**GIVEN RECORDS**

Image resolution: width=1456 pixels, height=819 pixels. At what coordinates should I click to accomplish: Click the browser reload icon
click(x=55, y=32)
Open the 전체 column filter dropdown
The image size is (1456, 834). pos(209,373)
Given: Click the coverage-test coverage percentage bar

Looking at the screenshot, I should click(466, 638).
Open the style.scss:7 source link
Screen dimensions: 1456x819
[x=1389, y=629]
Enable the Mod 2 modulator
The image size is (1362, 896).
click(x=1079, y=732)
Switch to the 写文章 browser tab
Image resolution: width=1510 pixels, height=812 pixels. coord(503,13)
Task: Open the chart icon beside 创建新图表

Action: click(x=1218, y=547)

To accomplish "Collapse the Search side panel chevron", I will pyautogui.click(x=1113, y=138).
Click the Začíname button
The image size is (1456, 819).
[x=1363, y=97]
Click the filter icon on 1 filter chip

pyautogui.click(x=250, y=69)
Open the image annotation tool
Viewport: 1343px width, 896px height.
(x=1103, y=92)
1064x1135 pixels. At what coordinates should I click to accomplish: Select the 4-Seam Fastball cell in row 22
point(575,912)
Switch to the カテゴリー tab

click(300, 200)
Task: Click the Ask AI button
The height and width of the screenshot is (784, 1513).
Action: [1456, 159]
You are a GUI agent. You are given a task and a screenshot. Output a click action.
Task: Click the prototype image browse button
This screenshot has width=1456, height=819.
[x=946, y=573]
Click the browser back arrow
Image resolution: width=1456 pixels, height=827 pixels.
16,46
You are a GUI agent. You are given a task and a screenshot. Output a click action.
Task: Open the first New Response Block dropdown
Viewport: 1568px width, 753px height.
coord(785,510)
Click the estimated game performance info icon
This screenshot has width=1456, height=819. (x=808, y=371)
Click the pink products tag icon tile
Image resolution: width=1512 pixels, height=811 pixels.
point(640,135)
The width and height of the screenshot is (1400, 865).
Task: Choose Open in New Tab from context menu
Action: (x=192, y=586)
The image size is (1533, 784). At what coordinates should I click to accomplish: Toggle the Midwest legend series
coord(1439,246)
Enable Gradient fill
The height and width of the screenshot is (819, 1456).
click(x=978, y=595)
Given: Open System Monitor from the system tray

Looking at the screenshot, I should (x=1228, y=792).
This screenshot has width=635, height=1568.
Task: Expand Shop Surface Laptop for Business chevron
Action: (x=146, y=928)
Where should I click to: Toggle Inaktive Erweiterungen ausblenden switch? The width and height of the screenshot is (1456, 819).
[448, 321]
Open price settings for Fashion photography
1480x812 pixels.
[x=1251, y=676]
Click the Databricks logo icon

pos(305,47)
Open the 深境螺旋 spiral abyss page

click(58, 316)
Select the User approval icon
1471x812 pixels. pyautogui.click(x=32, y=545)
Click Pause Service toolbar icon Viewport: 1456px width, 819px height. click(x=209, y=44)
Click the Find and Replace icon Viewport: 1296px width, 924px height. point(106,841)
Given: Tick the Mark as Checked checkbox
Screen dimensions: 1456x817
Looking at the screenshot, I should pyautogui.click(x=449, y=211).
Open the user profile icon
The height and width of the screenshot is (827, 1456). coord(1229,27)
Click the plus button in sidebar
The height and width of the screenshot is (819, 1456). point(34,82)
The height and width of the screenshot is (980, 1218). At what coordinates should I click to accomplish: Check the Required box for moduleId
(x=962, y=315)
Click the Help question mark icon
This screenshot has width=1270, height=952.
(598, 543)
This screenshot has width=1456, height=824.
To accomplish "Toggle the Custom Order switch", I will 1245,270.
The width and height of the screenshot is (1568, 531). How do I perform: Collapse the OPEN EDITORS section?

**AIM OF THE EXERCISE**
In the listing above, find the line with "Task: Open the chart icon beside 创建新图表" and the line with "Task: Click the Ask AI button", then print exactly those lines and every line between them.

**THE COMPLETED TASK**
Task: Open the chart icon beside 创建新图表

Action: click(x=1218, y=547)

To accomplish "Collapse the Search side panel chevron", I will pyautogui.click(x=1113, y=138).
Click the Začíname button
The image size is (1456, 819).
[x=1363, y=97]
Click the filter icon on 1 filter chip

pyautogui.click(x=250, y=69)
Open the image annotation tool
Viewport: 1343px width, 896px height.
(x=1103, y=92)
1064x1135 pixels. At what coordinates should I click to accomplish: Select the 4-Seam Fastball cell in row 22
point(575,912)
Switch to the カテゴリー tab

click(300, 200)
Task: Click the Ask AI button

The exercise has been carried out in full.